▶ Collected data
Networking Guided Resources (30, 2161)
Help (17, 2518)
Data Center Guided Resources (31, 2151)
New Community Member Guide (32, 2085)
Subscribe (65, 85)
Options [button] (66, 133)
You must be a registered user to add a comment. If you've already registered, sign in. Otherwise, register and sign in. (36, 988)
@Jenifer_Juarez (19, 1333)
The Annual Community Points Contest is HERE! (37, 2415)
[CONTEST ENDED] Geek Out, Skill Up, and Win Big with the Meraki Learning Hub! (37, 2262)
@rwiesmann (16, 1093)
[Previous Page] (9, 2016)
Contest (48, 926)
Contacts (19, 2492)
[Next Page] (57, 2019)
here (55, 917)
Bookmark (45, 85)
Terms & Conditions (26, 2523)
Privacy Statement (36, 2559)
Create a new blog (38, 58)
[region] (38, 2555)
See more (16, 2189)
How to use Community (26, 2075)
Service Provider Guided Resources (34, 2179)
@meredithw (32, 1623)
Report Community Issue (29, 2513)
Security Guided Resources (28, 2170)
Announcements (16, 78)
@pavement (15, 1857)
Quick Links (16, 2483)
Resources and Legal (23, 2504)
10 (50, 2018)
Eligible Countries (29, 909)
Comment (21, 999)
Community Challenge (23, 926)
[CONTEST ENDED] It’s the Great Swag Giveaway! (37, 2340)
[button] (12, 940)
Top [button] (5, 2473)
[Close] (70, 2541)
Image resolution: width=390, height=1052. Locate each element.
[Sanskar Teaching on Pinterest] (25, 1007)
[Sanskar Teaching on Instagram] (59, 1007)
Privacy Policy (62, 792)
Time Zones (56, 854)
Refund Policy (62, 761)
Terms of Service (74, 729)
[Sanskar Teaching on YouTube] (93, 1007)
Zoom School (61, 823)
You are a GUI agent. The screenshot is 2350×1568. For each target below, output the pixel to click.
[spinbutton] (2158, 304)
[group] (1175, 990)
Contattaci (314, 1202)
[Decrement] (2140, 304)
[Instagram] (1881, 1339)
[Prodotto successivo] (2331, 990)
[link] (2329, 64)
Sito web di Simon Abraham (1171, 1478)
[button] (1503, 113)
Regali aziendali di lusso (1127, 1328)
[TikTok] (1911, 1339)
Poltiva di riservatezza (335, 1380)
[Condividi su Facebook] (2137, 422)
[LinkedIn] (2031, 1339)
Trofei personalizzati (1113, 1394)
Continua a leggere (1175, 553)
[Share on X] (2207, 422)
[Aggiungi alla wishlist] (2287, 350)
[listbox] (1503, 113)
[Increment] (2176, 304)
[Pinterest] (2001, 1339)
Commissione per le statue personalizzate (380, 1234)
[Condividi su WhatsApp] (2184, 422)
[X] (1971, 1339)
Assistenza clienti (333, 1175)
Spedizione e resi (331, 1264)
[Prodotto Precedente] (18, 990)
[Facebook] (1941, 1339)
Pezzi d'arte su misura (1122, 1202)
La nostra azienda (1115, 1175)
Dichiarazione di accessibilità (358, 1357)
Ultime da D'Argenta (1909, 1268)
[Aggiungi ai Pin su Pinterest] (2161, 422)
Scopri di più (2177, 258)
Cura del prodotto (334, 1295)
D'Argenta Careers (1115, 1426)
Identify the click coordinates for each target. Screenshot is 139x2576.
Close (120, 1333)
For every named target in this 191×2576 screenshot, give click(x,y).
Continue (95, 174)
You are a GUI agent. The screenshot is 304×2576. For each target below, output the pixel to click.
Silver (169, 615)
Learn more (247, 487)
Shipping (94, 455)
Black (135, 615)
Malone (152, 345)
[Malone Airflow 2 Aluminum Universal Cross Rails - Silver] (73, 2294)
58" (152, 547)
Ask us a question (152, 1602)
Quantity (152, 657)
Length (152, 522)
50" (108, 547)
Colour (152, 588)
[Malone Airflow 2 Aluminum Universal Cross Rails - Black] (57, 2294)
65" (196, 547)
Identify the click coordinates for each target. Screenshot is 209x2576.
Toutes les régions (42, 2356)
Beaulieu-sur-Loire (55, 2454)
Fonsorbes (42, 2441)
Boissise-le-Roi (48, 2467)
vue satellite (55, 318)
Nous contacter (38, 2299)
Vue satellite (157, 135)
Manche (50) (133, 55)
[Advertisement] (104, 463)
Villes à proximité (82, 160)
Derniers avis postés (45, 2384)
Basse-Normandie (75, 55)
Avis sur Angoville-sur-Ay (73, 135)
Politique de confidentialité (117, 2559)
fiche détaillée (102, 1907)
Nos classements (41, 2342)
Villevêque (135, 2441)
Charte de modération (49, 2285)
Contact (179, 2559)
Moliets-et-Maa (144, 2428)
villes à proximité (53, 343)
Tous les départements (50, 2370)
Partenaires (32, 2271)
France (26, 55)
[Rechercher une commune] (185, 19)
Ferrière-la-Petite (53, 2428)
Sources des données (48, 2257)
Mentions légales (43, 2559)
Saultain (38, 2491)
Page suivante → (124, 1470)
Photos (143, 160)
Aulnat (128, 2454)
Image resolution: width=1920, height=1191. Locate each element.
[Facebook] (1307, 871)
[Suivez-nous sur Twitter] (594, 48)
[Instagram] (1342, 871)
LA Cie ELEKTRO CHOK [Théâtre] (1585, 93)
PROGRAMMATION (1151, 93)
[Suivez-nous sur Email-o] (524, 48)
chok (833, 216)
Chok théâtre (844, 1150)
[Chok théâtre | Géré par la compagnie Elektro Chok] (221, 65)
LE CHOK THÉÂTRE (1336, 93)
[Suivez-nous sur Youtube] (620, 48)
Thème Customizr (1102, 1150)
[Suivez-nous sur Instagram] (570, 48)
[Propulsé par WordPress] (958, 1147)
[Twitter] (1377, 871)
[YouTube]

▶ To do
Reproduce the lines above, beginning at the line with "[CONTEST ENDED] Geek" and stopping after the line with "Privacy Statement (36, 2559)", exactly as they are.

▶ Problem solution
[CONTEST ENDED] Geek Out, Skill Up, and Win Big with the Meraki Learning Hub! (37, 2262)
@rwiesmann (16, 1093)
[Previous Page] (9, 2016)
Contest (48, 926)
Contacts (19, 2492)
[Next Page] (57, 2019)
here (55, 917)
Bookmark (45, 85)
Terms & Conditions (26, 2523)
Privacy Statement (36, 2559)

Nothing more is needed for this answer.